Mis hábitos de sueño están hechos pedazos. Estaba por dormir, pero escribir me da un high.
Escribir me provoca adrenalina. Y no lo hacía desde hace mucho por acá.
La última vez me dieron vergüenza mis letras. Más bien, cómo y para qué las utilicé. A veces sigo sintiendo algo de pena, pero la última vez fue porque olvidé para quién escribo: gente muy sensible. "Chiqueada", diría un colega.
Lo que sí me da vergüenza es apenarme de lo que me ha dado de comer durante todos estos años. Por más que me caigan palos, que me lleve unas chingas o que me parta el alma, fui criado para hacer magia por las palabras.
Es justo ese instinto de creación lo que me saca adelante. Disculpen si no soy un redactor metódico. Tengo la adictiva tendencia a romper el método en cuanto me siento encorsetado. Necesito respirar, y si el método me asfixia, se puede ir a la chingada. Lo que importa es el efecto en el lector, en el descubrimiento de algo nuevo para él, para mí o, en un caso ideal, para ambos.
No sé por qué dejé la sana costumbre de practicar mis puntos y comas tirando sílabas al azar, como ocurre en este momento y suele suceder en este diario en línea. Más bien, sí tengo idea, pero no entiendo cómo llegó a devorarme hasta el grado de perder interés por la prosa en su estado creativo. Chequen las fechas: un año casi.

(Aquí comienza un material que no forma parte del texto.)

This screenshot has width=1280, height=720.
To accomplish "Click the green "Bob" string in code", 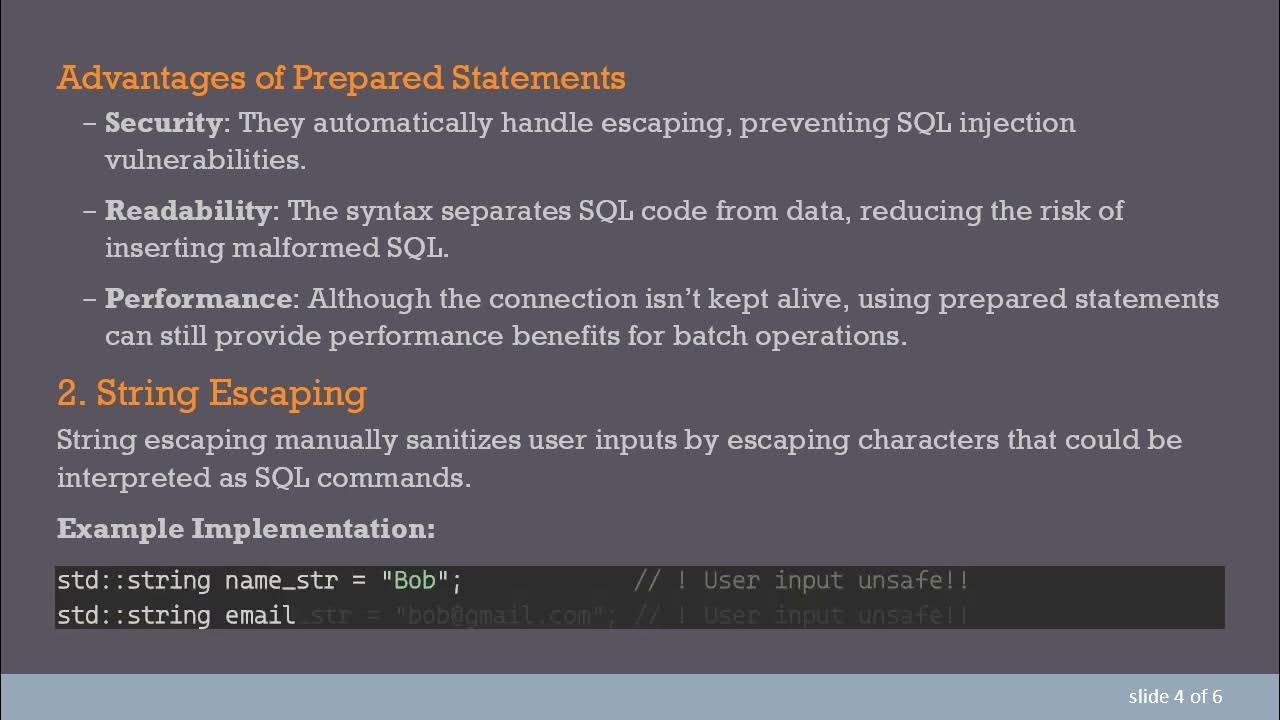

Vergüenza, les decía. Como les dije hace un momento, suelo romper con todo. Empezando, por qué no, con la coherencia. Básicamente me encuentro deprimido y no entiendo por qué, pero tengo pistas. Como en los viejos tiempos, dejo que mis palabras al público se traduzcan en algún momento en respuestas.
¿Y si no necesitas una respuesta?
La vida me ha enseñado a que debes cuestionar toda palabra. TODA. Las palabras valen de acuerdo a cuan puedan resistir dichos desafíos. Una palabra sin cuestionar es palabra que no sirve. Palabra que no sirve es letra muerta. Y a las letras muertas se les convierte en ley.
Es por eso que el lector de hoy está tan casado con aquellos quienes le dicen lo que desea escuchar, porque convierte en ley la letra muerta que se niega a cuestionar. Entonces, en el imaginario colectivo, están presentes ilusiones cuya existencia se basa en el miedo de las masas a abandonar esa seguridad de que aquello en lo que creen es lo que existe.
Es divertido siempre desafiar el imaginario colectivo a través de las letras, pero es triste darse cuenta de que el colectivo no sabe leer. Tan acostumbrado está a sus propias palabras que ya no hace el esfuerzo de distinguir entre unas y otras. Durante años todo ha sido lo mismo y, por ende, lo mismo les da.
Entonces te das cuenta de que el lector no es la causa que te deprime, sino el hecho de preguntarte razones de por qué te encuentras aquí y ahora. Eres tú ahora quien desafía su imaginario pero tus respuestas no bastan. Necesitas cuestionar hacia afuera para resolver los acertijos que tienes clavados dentro y, por tanto, toda tu conjetura es inútil.
A veces siento un extraño placer por terminar invalidando mis argumentos en mis propios trabajos. Lo siento, me forjé ese vicio leyendo a Bataille y, de hecho, con él aprendí a tomarle cierto sabor a mi propia decadencia. Incluso aquella en la que tuve la vida soñada, pero que al despertar un día alguien más decidió que era el momento justo para que se me fuera de las manos.
¿Por qué? Por respuestas ajenas. Por conjeturas que no vas a terminar nunca y que, posiblemente, te mantengan con los ojos abiertos un rato más.
No sé, quizá la respuesta esté en que, simple y llanamente, necesito tomar un avión. Y perderme, lejos. Pero esta vez sin pretender ser el héroe de alguien.
Quizá encuentre un lugar mejor para pasar mi decadencia lejos de Braga.
Espero no tener que recordarte que cada palabra aquí es producto del azar. Y que nada tiene que ver contigo.